In the “hard” that is our daily lot, may we
be reminded of the “very hard.”
In
remembering Christ, may we remember ourselves and remembering ourselves, may we
remember Christ and find that we are never truly alone.
This article is part of a MennoNerds Synchro-Blog reflecting on suffering during the Lent season of 2015. To read more articles in this series, go to http://mennonerds.com/tag/mennonerds-lent-2015/. To find out more about MennoNerds in general, go to http://mennonerds.com/about.
Kelly, my word from the Lord for the year is 'surrender.' I'm not a Lent observer, but am, by the grace of God, surrendering to my will and my ways in a certain relationship. This is a powerful line, "In our small sufferings and surrenders, may we find ourselves reminded of Christ."
amen!
('menno nerds'? As in Mennonites? That makes me smile.)
This comment has been removed by the author.

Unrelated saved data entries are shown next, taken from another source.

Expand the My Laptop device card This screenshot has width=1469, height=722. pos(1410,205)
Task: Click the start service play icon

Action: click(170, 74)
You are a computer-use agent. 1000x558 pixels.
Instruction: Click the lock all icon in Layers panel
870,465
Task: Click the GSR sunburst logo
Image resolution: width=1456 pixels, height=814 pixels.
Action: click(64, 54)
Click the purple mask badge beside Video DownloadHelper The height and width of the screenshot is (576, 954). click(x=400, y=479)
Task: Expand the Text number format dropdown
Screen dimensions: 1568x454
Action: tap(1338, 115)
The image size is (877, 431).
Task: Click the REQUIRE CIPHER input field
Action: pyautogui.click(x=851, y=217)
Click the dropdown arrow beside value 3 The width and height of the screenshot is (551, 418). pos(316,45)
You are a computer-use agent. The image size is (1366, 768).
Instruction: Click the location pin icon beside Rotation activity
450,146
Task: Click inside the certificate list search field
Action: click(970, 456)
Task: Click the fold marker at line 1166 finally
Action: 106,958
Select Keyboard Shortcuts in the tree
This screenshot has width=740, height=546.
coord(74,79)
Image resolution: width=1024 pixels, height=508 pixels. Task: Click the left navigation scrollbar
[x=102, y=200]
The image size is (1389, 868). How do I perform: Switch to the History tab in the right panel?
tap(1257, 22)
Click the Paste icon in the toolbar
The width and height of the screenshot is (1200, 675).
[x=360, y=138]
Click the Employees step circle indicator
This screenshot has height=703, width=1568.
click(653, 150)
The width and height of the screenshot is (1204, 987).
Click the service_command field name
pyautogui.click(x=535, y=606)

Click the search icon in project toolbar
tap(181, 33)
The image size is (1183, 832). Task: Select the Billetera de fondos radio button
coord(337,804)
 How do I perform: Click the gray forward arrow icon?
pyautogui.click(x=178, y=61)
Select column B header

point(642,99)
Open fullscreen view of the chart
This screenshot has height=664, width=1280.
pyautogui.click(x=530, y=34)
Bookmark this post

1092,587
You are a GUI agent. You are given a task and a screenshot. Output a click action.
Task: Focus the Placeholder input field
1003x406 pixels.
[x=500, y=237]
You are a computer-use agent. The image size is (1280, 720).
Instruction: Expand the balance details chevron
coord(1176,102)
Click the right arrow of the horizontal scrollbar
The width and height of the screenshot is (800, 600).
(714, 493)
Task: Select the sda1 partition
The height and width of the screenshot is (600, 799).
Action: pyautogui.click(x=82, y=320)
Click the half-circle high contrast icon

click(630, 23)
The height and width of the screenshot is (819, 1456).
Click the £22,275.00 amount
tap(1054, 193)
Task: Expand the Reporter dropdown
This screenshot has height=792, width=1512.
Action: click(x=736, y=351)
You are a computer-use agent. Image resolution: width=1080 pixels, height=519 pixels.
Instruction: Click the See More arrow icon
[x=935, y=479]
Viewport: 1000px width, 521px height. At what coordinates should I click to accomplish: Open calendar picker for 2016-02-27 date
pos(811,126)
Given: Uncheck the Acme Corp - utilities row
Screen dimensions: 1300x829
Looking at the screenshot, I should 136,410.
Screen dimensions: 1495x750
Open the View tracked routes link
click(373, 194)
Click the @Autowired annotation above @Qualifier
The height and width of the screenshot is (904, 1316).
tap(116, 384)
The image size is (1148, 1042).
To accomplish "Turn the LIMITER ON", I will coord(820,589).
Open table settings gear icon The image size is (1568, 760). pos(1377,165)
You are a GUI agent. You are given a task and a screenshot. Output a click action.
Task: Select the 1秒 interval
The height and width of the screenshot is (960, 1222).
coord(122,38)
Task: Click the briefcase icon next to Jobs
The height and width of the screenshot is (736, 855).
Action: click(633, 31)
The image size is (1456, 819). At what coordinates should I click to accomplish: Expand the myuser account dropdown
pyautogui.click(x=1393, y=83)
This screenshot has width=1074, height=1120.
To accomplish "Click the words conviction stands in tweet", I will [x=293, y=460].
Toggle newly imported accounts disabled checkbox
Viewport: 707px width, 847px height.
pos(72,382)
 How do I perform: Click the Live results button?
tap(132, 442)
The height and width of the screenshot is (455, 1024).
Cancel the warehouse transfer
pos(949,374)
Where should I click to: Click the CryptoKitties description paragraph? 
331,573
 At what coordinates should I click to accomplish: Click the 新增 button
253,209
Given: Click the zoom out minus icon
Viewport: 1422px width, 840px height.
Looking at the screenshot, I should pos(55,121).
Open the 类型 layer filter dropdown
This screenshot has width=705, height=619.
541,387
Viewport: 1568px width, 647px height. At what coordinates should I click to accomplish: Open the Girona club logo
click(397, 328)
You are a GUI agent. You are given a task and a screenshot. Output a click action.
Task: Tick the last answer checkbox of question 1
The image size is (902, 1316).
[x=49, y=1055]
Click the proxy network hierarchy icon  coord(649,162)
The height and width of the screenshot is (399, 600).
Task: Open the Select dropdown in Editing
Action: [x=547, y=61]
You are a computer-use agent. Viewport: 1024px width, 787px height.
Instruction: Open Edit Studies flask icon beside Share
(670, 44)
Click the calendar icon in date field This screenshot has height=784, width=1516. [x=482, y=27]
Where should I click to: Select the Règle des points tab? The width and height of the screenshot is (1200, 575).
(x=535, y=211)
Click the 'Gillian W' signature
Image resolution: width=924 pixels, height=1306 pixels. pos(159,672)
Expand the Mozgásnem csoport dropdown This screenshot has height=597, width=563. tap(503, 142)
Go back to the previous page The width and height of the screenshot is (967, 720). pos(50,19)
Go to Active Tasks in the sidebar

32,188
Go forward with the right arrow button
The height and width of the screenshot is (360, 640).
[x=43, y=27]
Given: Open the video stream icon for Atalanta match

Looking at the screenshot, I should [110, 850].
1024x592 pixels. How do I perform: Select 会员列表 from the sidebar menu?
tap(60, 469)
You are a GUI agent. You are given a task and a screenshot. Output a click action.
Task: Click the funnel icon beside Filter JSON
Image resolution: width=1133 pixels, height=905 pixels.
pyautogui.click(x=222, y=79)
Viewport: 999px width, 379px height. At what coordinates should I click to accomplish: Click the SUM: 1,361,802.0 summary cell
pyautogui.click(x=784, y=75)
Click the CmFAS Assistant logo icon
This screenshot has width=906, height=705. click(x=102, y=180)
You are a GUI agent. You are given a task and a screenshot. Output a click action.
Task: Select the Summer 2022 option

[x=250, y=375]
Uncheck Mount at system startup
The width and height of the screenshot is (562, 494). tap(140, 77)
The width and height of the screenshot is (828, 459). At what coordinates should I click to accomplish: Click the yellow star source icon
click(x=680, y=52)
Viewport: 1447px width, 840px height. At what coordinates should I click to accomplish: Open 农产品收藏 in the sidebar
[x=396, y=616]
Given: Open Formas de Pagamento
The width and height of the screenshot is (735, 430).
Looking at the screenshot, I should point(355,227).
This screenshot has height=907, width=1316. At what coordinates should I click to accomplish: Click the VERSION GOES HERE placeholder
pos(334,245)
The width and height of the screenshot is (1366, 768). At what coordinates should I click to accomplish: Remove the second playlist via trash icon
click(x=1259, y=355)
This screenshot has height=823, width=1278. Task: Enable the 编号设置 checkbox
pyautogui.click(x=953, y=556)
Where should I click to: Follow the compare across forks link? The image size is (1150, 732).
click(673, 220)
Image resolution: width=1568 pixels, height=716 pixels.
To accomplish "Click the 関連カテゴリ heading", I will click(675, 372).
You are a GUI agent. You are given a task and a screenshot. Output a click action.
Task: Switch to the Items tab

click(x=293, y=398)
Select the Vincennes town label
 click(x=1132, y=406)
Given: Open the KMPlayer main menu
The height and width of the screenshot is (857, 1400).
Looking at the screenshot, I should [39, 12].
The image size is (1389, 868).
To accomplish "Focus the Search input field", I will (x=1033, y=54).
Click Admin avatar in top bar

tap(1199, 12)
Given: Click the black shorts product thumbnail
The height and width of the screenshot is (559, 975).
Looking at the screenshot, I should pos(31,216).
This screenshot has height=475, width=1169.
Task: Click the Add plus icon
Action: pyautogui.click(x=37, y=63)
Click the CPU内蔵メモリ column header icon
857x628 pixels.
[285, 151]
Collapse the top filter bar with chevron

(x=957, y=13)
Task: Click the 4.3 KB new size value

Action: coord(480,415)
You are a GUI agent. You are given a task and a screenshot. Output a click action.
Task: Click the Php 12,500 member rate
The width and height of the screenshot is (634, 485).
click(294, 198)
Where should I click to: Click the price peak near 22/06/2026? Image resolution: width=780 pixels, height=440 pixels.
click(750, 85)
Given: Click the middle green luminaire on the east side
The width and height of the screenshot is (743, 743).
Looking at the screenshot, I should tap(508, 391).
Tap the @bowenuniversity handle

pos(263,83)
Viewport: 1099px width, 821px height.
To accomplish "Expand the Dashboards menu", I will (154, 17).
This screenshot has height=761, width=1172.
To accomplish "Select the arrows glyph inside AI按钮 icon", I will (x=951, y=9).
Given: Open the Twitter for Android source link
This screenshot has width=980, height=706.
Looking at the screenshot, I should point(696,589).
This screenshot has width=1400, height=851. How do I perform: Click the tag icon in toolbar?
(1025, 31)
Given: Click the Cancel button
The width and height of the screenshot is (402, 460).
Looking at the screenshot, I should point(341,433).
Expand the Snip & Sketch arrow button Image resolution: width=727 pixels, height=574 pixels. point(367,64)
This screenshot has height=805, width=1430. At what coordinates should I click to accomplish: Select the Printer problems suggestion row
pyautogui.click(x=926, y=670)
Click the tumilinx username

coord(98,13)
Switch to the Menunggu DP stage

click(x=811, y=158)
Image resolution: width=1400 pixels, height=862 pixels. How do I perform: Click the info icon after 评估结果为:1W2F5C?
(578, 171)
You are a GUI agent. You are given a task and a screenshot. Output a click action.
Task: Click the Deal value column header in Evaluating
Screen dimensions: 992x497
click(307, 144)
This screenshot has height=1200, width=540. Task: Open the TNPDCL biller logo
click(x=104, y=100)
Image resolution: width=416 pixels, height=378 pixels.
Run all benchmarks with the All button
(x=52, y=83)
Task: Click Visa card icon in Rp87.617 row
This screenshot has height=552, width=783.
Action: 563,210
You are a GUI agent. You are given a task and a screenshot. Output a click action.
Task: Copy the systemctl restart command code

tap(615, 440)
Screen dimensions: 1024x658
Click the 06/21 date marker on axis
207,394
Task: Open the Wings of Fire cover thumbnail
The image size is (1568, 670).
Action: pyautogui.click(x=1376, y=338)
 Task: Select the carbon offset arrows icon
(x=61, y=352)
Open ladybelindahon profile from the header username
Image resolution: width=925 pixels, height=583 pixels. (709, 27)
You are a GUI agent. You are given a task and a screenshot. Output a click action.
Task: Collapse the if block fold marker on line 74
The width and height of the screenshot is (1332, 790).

I, too, think it's important to not belittle our own suffering because it seems incomparable to another's because–you're totally right–it's makes us feel that another person isn't suffering enough to warrant sympathy (or even empathy). I see this all the time on social media when people write to one another "stop being so sensitive." All that phrase means is that the person saying it is not affected by the same problems as the person affected; therefore, the problem isn't even a problem. To me, it makes people invisible, which renders them vulnerable.